(INFORMATION SHOWN)
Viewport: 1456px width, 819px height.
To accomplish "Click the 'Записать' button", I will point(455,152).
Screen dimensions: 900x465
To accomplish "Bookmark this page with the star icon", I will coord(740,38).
(End INFORMATION SHOWN)
(INFORMATION SHOWN)
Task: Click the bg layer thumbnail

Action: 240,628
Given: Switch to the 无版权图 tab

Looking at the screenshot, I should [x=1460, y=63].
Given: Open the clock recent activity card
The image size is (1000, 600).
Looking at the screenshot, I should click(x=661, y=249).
(End INFORMATION SHOWN)
(INFORMATION SHOWN)
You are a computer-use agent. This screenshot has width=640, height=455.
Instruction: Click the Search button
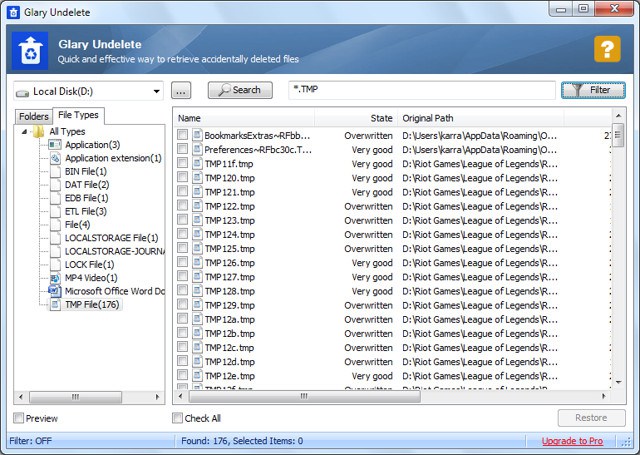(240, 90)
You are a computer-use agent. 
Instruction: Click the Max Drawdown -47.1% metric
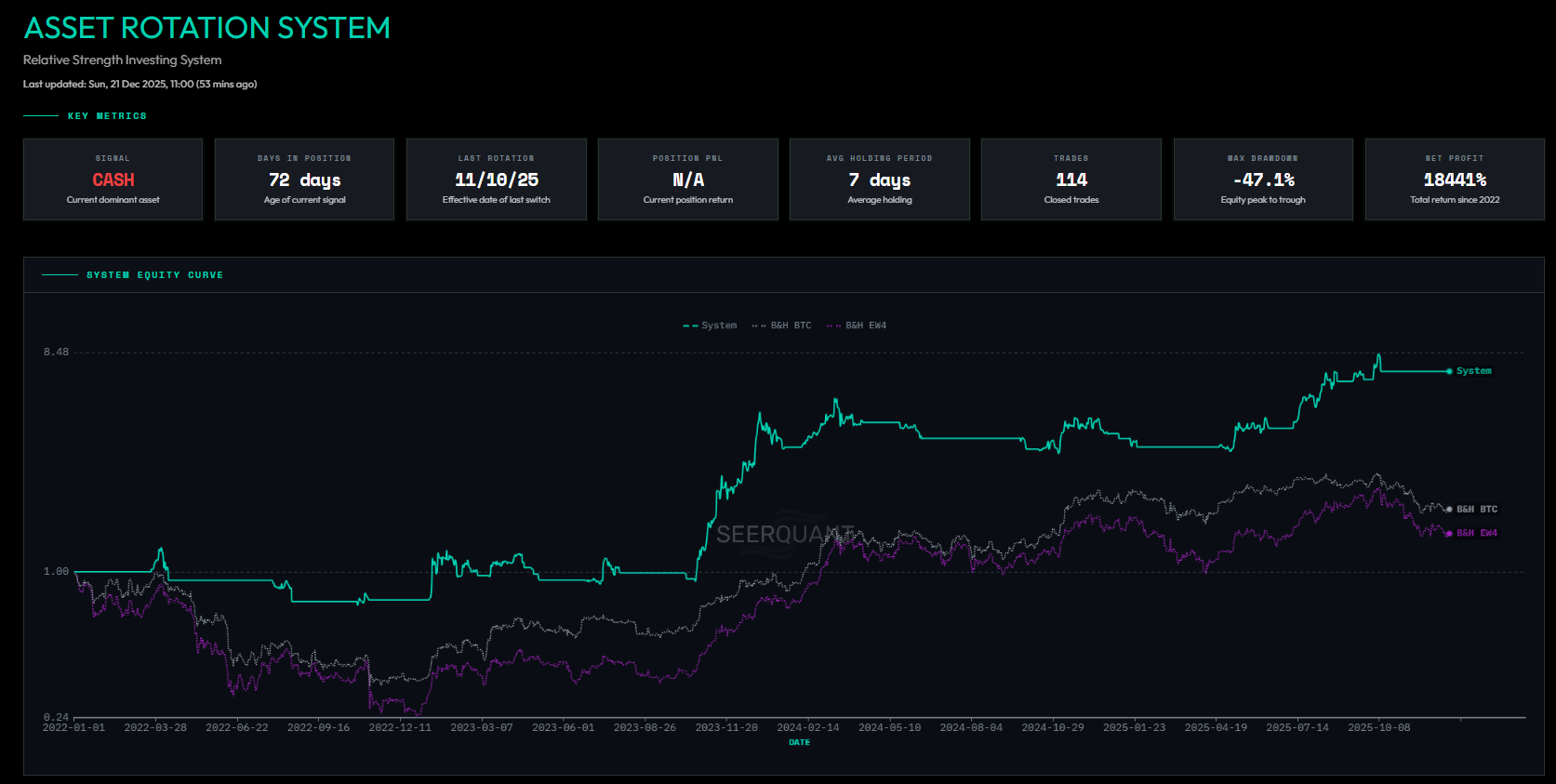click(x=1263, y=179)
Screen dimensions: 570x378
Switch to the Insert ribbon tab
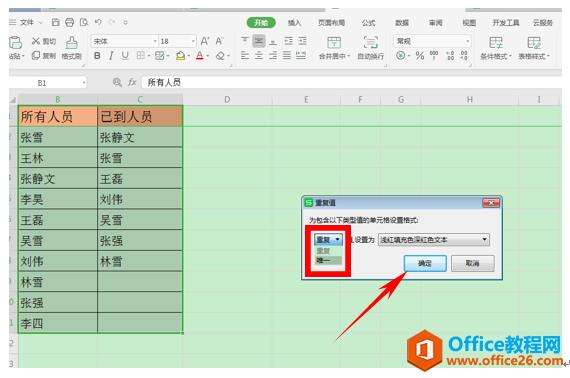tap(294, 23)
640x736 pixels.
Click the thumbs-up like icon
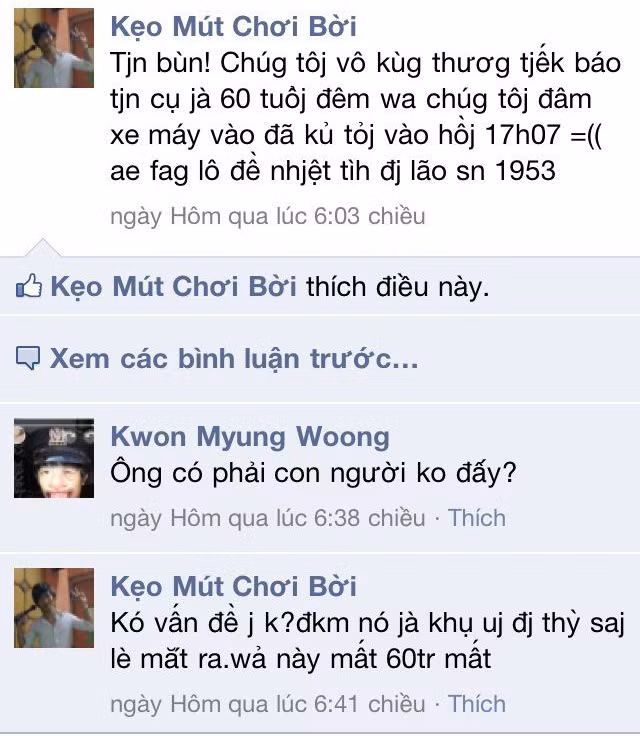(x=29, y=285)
(End INFORMATION SHOWN)
WHAT IS NEEDED
In the records above, find the line with "You are a computer-use agent. This" and the line with "Screen dimensions: 570x378", then restate word for word only those two lines and all lines between, omitting pictures.

ANSWER TO THIS TASK
You are a computer-use agent. This screenshot has width=640, height=455.
Instruction: Click the Search button
(240, 90)
You are a computer-use agent. 
Instruction: Click the Max Drawdown -47.1% metric
click(x=1263, y=179)
Screen dimensions: 570x378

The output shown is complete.